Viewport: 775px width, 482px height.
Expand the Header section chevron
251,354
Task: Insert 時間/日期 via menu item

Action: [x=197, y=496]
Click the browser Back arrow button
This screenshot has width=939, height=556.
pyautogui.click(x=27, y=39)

********************

▶ **WHAT YOU SHOULD DO**: From the first line to the last, transcribe the data exactly.

▶ **RESULT OF THIS EXERCISE**:
Viewport: 775px width, 482px height.
Expand the Header section chevron
251,354
Task: Insert 時間/日期 via menu item

Action: [x=197, y=496]
Click the browser Back arrow button
This screenshot has width=939, height=556.
pyautogui.click(x=27, y=39)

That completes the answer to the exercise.